Wednesday, February 29, 2012

Falling Behind

I have fallen behind on my blogging. I have been pretty busy since my last post. Have
learned a lot of things and a lot of stuff to talk about. This post is meant to briefly
outline my past activities and what is coming up.

First my job. That has been picking up. Finished my first script and bug fix. Going to be
the "Duty Officer" this week. Should be fun for all.
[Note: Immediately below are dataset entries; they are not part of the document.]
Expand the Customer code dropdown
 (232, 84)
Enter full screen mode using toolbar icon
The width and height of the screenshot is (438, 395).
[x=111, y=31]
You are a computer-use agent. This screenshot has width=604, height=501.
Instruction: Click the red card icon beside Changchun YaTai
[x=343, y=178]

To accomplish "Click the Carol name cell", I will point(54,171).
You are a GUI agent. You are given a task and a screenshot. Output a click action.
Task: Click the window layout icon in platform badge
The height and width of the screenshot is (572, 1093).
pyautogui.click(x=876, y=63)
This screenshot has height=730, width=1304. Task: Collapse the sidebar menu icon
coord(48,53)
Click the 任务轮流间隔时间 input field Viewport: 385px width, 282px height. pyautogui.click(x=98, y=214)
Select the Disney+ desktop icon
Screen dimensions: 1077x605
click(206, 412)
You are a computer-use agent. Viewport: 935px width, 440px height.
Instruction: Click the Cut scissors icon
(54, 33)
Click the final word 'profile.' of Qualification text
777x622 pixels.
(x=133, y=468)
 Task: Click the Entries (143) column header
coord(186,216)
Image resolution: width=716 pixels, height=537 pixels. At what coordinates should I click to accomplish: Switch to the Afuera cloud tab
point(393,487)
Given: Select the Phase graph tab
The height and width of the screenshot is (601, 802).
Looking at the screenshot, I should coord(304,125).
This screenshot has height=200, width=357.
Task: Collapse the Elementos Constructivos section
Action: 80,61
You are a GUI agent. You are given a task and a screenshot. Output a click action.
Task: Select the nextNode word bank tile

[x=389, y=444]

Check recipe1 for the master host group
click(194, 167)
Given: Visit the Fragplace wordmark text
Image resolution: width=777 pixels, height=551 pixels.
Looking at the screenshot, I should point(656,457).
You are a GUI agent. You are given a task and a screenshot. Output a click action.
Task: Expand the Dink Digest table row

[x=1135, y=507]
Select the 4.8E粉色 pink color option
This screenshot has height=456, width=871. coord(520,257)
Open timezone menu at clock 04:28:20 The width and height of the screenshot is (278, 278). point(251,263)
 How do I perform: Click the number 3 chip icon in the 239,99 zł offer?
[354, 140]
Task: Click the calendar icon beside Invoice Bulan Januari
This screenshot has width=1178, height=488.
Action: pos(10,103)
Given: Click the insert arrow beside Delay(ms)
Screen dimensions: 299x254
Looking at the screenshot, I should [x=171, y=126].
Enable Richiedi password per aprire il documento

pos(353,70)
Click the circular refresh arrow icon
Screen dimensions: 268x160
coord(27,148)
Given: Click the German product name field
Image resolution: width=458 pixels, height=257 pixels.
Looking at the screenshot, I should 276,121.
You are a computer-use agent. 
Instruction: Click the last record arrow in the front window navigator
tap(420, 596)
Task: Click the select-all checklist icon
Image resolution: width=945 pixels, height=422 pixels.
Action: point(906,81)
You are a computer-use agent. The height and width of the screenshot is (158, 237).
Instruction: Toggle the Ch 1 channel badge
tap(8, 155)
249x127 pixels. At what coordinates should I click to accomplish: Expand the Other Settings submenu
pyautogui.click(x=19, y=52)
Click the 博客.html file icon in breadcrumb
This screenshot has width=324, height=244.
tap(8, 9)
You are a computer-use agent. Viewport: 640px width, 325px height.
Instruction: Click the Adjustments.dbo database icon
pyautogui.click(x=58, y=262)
Next, there was a hackathon hosted by my school's Computer Science Undergraduate Association. In the week leading up to it I gave myself a crash course in Django to create a server as a backend to an iPhone app. Like past hackathons, inexperience and an over-ambitious project prevented us from finishing (although this time we actually had something to present, it just was not nearly finished enough). However, I (and I think my two partners) am excited for this project. We mostly finished and it's a pretty good idea (which is why I have been avoiding saying what exactly it is). So when I am not working, doing homework, or playing the occasional LoL game I have been becoming more familiar with Django and cleaning up the server's code. Hopefully we'll get this done and maybe even released eventually. Here's hoping.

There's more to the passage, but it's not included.